A mixture of: 3,3'-dicyclohexyl-1,1'-methylenebis(4,1-phenylene)diurea; 3-cyclohexyl-1-(4-(4-(3-octadecylureido)benzyl)phenyl)urea; 3,3'-dioctadecyl-1,1'-methylenebis(4,1-phenylene)diurea

Administrative data

Description of key information

The oral and dermal LD50 were determined to be >2000 mg/kg bodyweight.

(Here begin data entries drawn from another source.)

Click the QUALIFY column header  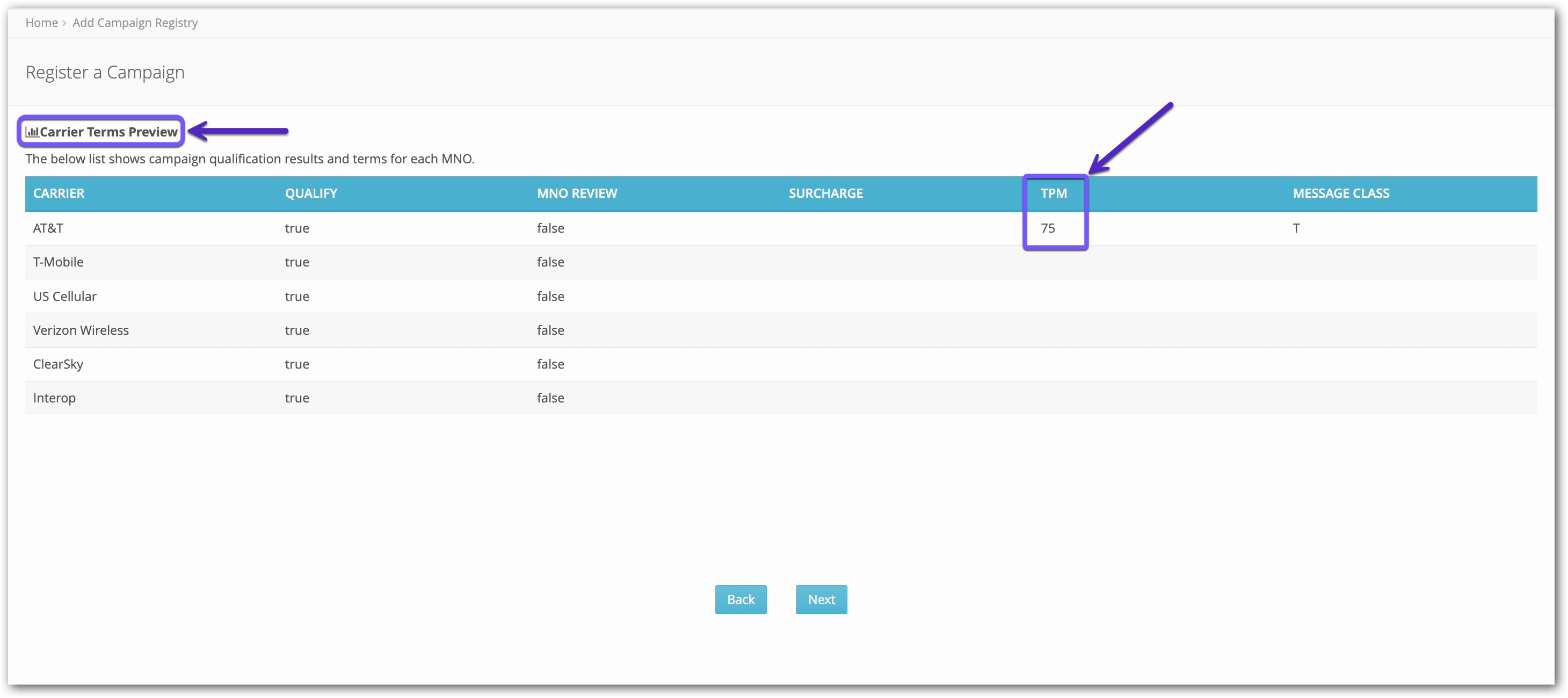(x=310, y=193)
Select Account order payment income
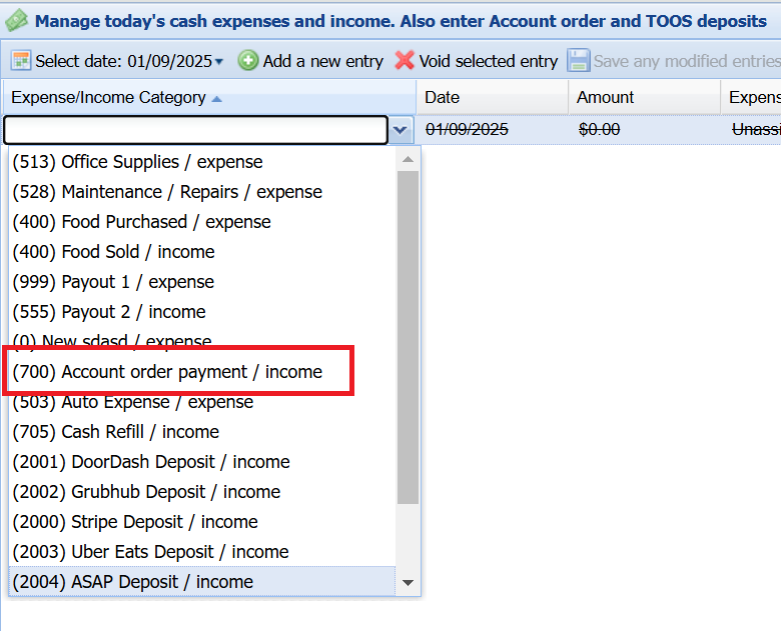Viewport: 781px width, 631px height. tap(167, 372)
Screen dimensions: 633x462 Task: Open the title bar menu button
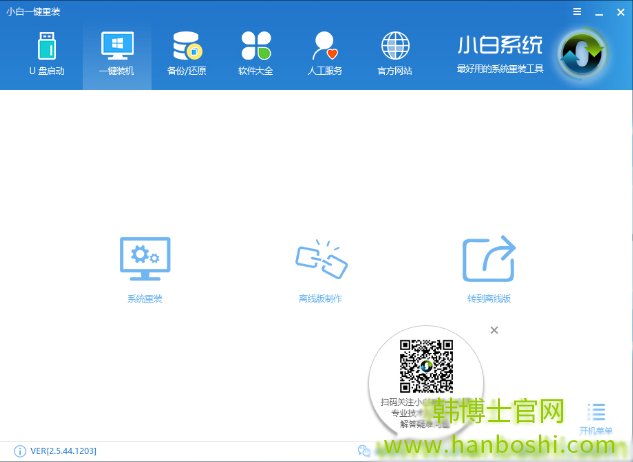(x=577, y=11)
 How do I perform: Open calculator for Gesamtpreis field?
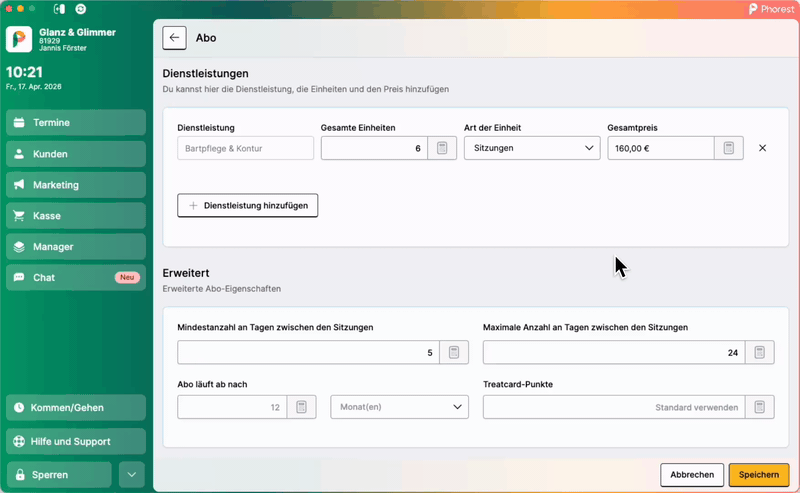(729, 148)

Key value for chemical safety assessment

Acute toxicity: via oral route

Endpoint conclusion

Endpoint conclusion:

no adverse effect observed

Dose descriptor:

LD50

Value:

> 2 000 mg/kg bw

Acute toxicity: via inhalation route

Endpoint conclusion

Endpoint conclusion:

no study available

Acute toxicity: via dermal route

Endpoint conclusion

Endpoint conclusion:

no adverse effect observed

Dose descriptor:

LD50

Value:

> 2 000 mg/kg bw

Additional information

In an acute oral toxicity test, performed according to OECD guideline 401 and GLP principles, five male and five female Wistar rats received a single dose of 2000 mg/kg bw. No deaths and no signs of toxicity were observed. The oral LD50 of MDI/CHA/ODA was therefore found to be > 2000 mg/kg bodyweight.
In an acute dermal toxicity test, performed according to OECD guideline 402 and GLP principles, five male and five female Wistar rats received a single (occlusive for 24 hours) dose of 2000 mg/kg bw. No deaths and no signs of toxicity were observed. The dermal LD50 of MDI/CHA/ODA was therefore found to be > 2000 mg/kg bodyweight.

Justification for classification or non-classification

Based on the available study results, MDI/CHA/ODA does not have to be classified for acute oral and acute dermal toxicity according to Regulation (EC) No 1272/2008.